What to redact: the checklist professionals use
Redaction failures are usually omissions — the third mention of a name on page 14. Before starting, list every category present, then sweep for each one across the whole document:
- Direct identifiers — names, signatures, photos, employee/customer IDs
- Contact data — addresses, phone numbers, personal emails
- Government and financial numbers — national ID/TC kimlik, SSN, IBAN, card numbers, tax IDs
- Account and case references — claim numbers, patient/case IDs, internal reference codes that allow re-identification via another system
- Third parties — names of people who aren’t the subject but appear incidentally; their privacy rights apply too
- Indirect identifiers in combination — birth date + postcode + employer can identify a person even with the name removed; consider context, not just patterns
Search the document for each category systematically (the digits of a phone number, the @ of emails) rather than scanning visually — eyes miss what’s in footnotes and tables.
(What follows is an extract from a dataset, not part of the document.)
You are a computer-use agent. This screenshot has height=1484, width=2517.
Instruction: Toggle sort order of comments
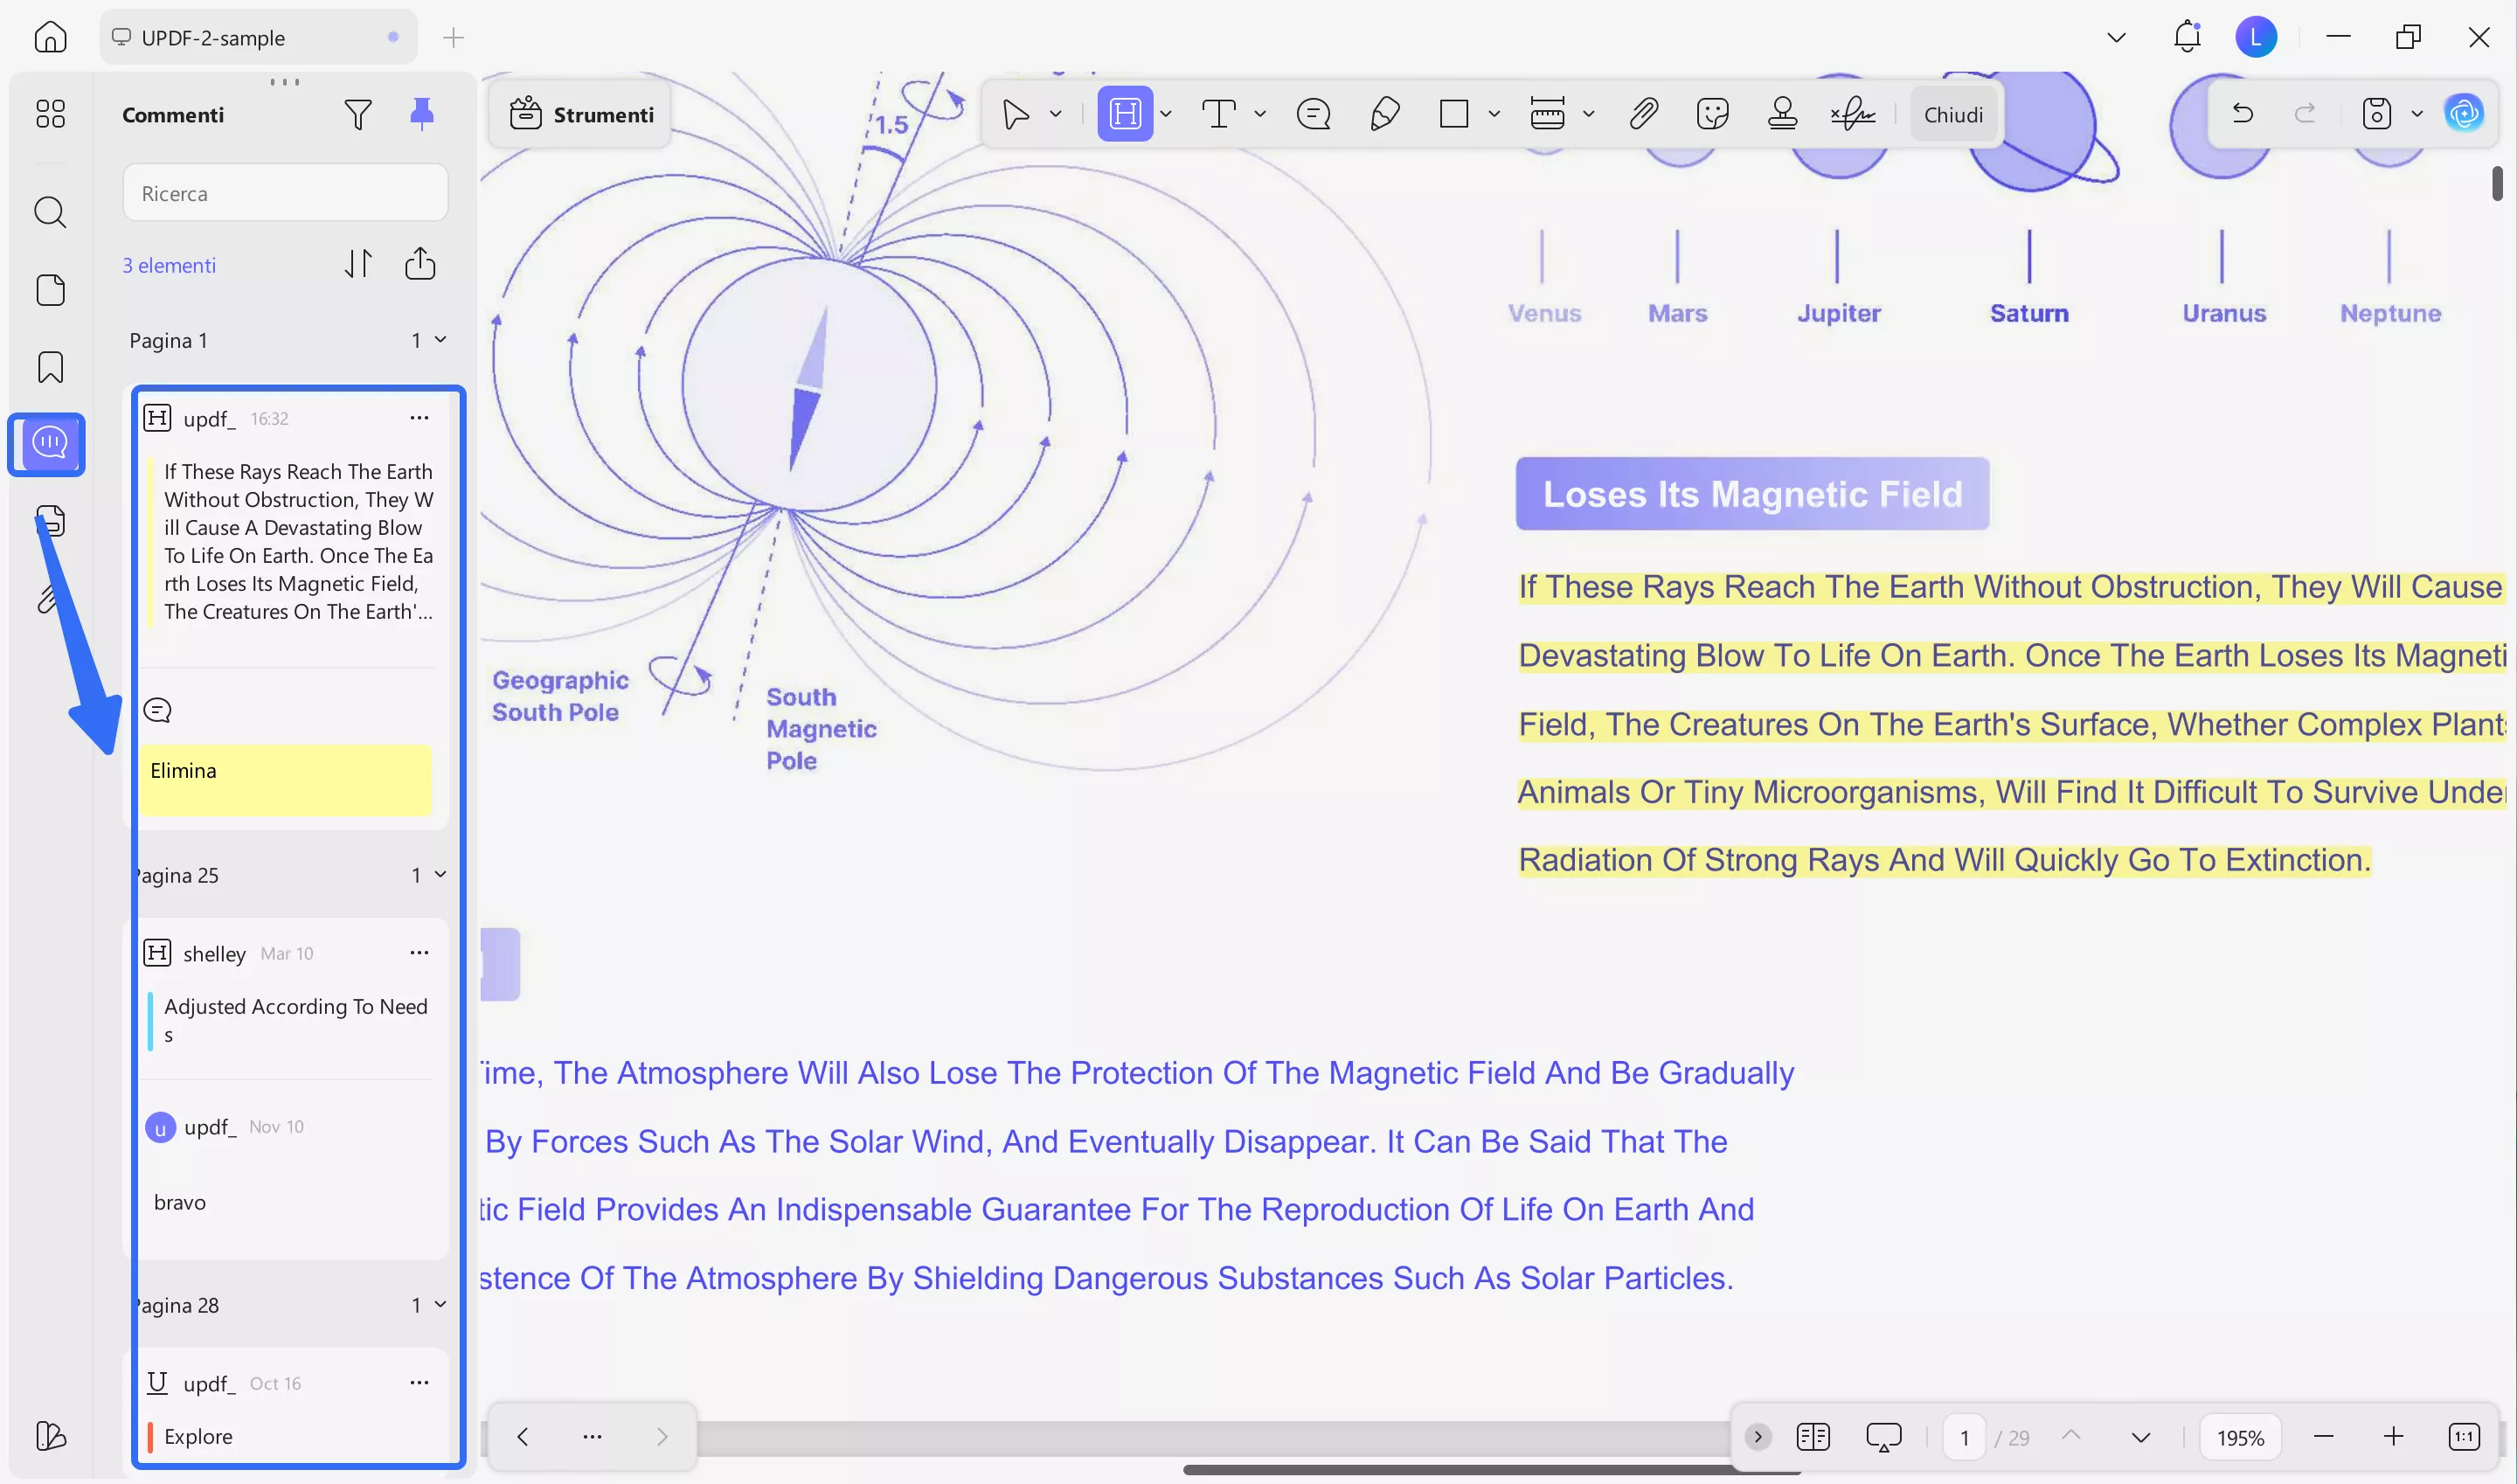pos(358,264)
Redaction vs anonymization vs pseudonymization
Redaction removes information; anonymization replaces it so the document stays readable (“Person A”, “Hospital 1”); pseudonymization replaces it consistently so relationships survive (“A complained to B” remains traceable as a structure). Legal disclosure usually wants redaction; research and case-study publication usually want pseudonymization. Choosing the wrong one wastes the work: a redacted document where every actor is a black box can be useless for the recipient’s purpose, forcing a do-over. Decide what the recipient must still be able to understand before choosing what to remove.
Why “drawing a black box” became a scandal genre
Court filings, government releases, and corporate disclosures have repeatedly leaked because someone drew an opaque rectangle over text in an editor — the text remained in the file, one copy-paste away. The pattern recurs every year, involving courts, ministries, and Fortune-500 legal teams; the lesson is structural: visual concealment and data removal are different operations, and only inspecting the file’s actual content (the search test above) proves which one happened. True redaction rewrites the page content so the sensitive bytes no longer exist — which is also why it’s irreversible, and why you should always keep your own unredacted original archived separately.